Table 1 also shows a significant difference in the relative scores for each of the eleven domains of the R-AMSTAR (Friedman, p<0.0001). Whereas none of the R-AMSTAR questions across the PTSD bibliome showed an overall mean score outside the 95% confidence limits, domains represented by question 5 (appropriate inclusion and exclusion of the literature) and 10 (publication bias) inspire caution and limited confidence. Domains represented by questions 4 (gray literature) and 11 (conflict of interest) also appear relatively weak. Taken together, the average scores of these four domains are significantly lower than the remaining stronger domains represented by questions 1,2,3,6,7,8 & 9 (Wilcoxon, p=0.0002).

A similar analysis is presented in Table 2 for the RA bibliome, which presents with an overall R-AMSTAR score CI95 (26.86 - 37.14). In contrast to the PTSD bibliome, most of the systematic reviews in the RA bibliome obtained an “A” quality of systematic review, ranking at or within the 90th percentile. Paper 1 ranked as a “B” quality systematic review (80th percentile) (Table 3).

Table 2 also shows a statistically significant difference in the relative scores among the overall scores across the eleven domains tested by R-AMSTAR across the RA bibliome (Friedman, p=0.0001). The data evince particular weaknesses in the field vis à vis questions 10 and 11 (gray literature inclusion and conflict of interest, respectively). The scores of these questions are significantly lower than the scores on questions 1-9 (Wilcoxon, p<0.00001).


The findings, presented in Tables 1-3, confirm the usefulness of acceptable sampling analysis in the context of systematic reviews. Quality of the evidence assessments, when performed by a well-constructed and standardized instrument that captures the widely accepted domains of the scientific process, can generate important observations with respect to general acceptability of reports (i.e., Tables 1 & 2 vertical marginals: total scores), as well as inherent strengths and weakness of the corpus of research under examination. The latter are rendered by the horizontal marginal means in Tables 1 & 2. Table 3 presents a transformation of the information in the preceding tables in such a manner as to proffer a succinct and easy-to-interpret grading system (A-D), based on the fundamental and commonly accepted concept of percentile, which clinicians and third-party providers can use in order to evaluate at a glance the evidence synthesized in he systematic review under consideration.

The process of systematic review quality assessment, evaluation and dissemination we propose here relies on the construct, content and criterion validity of the AMSTAR instrument, which has been established, described and documented by others over the past decade (10-13). The AMSTAR is commonly utilized by investigators in the health care fields, as well as policy-making associations (e.g., American Dental Association, Evidence-Based Dentistry Center).
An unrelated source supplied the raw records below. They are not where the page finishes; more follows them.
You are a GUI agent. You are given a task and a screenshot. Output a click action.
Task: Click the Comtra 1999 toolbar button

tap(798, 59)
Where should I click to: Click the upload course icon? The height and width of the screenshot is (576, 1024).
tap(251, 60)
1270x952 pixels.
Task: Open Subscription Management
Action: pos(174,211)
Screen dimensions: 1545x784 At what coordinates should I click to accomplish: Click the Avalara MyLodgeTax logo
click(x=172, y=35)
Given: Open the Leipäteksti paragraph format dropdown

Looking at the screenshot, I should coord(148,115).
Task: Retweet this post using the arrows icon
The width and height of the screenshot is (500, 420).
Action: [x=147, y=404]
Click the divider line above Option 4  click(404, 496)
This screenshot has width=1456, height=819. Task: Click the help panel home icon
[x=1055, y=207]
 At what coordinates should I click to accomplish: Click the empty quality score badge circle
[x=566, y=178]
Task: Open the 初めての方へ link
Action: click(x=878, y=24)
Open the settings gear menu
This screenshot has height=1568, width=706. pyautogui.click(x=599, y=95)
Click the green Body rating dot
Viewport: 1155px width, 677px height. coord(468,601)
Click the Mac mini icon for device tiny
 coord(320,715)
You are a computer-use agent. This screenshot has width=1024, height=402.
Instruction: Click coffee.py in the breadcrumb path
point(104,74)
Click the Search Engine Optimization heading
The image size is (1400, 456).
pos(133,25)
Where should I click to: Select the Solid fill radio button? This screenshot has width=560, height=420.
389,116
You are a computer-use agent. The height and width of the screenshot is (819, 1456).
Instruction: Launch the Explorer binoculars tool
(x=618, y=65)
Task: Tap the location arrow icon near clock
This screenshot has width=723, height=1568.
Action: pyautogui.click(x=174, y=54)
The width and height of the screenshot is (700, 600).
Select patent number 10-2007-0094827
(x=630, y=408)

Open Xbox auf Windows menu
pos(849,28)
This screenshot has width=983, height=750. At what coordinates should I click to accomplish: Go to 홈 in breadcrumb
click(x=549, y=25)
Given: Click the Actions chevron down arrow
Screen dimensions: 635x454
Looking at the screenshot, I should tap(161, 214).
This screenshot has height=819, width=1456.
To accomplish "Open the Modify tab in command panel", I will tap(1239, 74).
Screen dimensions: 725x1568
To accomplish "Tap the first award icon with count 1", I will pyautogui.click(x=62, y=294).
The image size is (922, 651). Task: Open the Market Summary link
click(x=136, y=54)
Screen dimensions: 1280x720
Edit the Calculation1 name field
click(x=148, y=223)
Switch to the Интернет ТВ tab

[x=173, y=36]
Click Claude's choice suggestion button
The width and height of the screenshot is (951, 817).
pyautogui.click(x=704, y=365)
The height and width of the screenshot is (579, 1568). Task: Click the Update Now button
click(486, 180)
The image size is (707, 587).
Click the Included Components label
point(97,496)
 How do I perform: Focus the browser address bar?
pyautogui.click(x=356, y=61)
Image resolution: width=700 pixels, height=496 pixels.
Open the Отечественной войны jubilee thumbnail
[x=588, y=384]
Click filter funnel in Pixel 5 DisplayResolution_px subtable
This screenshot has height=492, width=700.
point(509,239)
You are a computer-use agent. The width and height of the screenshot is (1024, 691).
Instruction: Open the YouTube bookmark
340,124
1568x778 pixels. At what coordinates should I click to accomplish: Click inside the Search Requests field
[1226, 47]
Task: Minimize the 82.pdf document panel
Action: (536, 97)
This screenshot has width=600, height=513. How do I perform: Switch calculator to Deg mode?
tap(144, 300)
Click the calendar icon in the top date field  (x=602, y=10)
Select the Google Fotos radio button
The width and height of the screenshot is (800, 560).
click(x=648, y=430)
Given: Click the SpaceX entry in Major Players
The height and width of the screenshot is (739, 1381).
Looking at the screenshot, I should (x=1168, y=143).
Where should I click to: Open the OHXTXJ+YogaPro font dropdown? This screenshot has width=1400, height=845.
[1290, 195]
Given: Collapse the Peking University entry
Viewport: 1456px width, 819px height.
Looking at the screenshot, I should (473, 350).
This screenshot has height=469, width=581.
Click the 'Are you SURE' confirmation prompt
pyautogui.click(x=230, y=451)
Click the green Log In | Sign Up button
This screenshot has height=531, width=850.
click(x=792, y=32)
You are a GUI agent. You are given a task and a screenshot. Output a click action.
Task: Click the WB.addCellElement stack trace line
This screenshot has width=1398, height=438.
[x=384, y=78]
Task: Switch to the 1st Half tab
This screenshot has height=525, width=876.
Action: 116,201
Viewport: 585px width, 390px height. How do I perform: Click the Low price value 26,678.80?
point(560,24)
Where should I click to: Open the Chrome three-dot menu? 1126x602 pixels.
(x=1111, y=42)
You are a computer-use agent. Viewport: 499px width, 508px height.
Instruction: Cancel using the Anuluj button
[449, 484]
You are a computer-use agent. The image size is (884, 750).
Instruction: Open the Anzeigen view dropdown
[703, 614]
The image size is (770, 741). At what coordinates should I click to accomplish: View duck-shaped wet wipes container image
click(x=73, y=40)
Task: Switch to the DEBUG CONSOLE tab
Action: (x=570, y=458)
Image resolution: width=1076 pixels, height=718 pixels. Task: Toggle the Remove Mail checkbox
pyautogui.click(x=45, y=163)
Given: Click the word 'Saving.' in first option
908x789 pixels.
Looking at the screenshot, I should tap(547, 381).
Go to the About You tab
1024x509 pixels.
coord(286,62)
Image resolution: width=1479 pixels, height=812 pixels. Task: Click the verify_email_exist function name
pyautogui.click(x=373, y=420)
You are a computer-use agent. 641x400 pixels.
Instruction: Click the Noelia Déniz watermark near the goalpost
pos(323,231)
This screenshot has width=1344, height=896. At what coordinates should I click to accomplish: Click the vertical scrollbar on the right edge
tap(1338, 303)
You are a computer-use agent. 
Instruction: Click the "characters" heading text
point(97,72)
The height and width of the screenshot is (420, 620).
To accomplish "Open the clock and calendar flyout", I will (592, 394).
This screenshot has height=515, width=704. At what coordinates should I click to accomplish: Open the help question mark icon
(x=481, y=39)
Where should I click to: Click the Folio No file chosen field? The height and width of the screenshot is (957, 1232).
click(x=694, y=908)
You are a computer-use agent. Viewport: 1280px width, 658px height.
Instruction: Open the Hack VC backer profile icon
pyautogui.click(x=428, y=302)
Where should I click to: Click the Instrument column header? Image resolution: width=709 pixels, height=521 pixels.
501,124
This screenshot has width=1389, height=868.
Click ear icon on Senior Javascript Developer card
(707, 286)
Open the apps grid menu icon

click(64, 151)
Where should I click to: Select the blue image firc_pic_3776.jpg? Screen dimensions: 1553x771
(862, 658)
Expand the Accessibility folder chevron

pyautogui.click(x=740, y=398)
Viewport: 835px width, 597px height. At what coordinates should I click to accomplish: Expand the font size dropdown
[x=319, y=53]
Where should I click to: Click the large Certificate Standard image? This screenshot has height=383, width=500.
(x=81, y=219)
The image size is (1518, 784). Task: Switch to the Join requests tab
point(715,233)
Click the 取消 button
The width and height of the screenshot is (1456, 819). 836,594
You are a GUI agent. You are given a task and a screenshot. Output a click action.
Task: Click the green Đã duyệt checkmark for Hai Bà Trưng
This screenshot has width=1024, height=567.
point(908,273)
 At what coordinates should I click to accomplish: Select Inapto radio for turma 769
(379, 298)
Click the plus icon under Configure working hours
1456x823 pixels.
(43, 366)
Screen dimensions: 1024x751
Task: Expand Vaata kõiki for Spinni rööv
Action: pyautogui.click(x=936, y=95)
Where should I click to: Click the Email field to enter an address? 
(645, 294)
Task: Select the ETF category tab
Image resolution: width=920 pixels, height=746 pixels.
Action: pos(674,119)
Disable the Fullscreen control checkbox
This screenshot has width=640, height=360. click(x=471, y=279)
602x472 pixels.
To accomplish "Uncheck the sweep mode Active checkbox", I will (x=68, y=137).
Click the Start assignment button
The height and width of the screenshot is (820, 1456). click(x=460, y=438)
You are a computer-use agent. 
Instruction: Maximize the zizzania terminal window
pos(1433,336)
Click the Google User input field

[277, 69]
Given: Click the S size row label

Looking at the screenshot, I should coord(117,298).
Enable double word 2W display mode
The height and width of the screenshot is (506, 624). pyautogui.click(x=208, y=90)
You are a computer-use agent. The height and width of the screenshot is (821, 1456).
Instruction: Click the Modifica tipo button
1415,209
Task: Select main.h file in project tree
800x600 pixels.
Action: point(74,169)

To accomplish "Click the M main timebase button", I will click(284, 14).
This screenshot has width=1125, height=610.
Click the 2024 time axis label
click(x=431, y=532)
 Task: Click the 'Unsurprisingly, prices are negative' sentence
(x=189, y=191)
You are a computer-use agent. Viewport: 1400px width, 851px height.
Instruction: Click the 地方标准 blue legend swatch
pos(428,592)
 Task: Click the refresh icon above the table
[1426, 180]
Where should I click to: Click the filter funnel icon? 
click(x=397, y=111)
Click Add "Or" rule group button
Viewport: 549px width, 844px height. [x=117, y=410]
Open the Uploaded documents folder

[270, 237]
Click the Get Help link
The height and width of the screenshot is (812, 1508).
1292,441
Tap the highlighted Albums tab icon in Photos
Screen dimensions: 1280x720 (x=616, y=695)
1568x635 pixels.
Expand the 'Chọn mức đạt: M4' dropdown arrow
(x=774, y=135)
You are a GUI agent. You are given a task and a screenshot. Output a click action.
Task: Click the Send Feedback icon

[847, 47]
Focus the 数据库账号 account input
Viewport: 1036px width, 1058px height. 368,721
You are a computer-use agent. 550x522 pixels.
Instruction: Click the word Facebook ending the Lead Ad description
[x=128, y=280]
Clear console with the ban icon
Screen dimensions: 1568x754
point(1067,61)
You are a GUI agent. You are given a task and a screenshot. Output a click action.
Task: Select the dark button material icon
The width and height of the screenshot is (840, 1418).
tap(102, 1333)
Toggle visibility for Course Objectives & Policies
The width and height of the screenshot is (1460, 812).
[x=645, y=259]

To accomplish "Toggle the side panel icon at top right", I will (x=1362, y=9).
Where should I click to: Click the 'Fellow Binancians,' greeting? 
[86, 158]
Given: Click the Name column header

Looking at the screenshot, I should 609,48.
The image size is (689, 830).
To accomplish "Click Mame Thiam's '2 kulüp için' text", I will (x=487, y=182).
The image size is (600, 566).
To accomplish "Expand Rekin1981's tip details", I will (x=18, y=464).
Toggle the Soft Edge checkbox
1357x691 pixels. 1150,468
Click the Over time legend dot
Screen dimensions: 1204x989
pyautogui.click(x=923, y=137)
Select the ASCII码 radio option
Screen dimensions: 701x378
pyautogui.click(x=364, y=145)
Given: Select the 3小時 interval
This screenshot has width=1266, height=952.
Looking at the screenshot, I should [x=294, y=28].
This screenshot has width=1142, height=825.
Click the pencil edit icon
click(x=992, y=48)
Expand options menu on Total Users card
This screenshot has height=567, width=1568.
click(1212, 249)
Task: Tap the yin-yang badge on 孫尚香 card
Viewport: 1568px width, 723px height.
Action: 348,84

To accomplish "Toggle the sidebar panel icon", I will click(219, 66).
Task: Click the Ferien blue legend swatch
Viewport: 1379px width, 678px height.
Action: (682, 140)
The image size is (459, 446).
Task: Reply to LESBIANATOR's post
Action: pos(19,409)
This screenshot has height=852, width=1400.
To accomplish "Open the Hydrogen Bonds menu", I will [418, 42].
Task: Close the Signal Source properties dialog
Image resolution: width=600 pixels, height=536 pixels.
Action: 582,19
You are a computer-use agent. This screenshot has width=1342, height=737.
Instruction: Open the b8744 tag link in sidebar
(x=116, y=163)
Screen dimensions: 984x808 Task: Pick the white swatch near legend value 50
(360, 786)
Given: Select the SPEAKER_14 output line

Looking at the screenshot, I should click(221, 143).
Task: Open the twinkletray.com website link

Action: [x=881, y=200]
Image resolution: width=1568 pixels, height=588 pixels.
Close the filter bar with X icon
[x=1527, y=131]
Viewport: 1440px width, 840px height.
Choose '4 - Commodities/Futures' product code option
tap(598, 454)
Through factor analysis and psychometric characterization, eleven domains were obtained, which constitute the AMSTAR. These domains are commonly accepted among researchers and clinicians in evidence-based health care to assess adequately the research synthesis stringency and the clinical relevance of any given systematic review. The major flaw of the AMSTAR instrument, however, is that it generates a qualitative evaluation, and fails to quantify the systematic review quality.

In order to address this limitation, we utilized the criteria that are imbedded within each of the eleven domains of the original AMSTAR, and produced scores based on whether critical reading revealed satisfactory vs. unsatisfactory coverage of each criterion. Following a series of pilot studies aimed at refining and adjusting the relative weight of the criteria within each domain, we obtained the R-AMSTAR (cf., Appendix 1), which preserves the construct, content and criterion validity of the original instrument, while permitting quantification.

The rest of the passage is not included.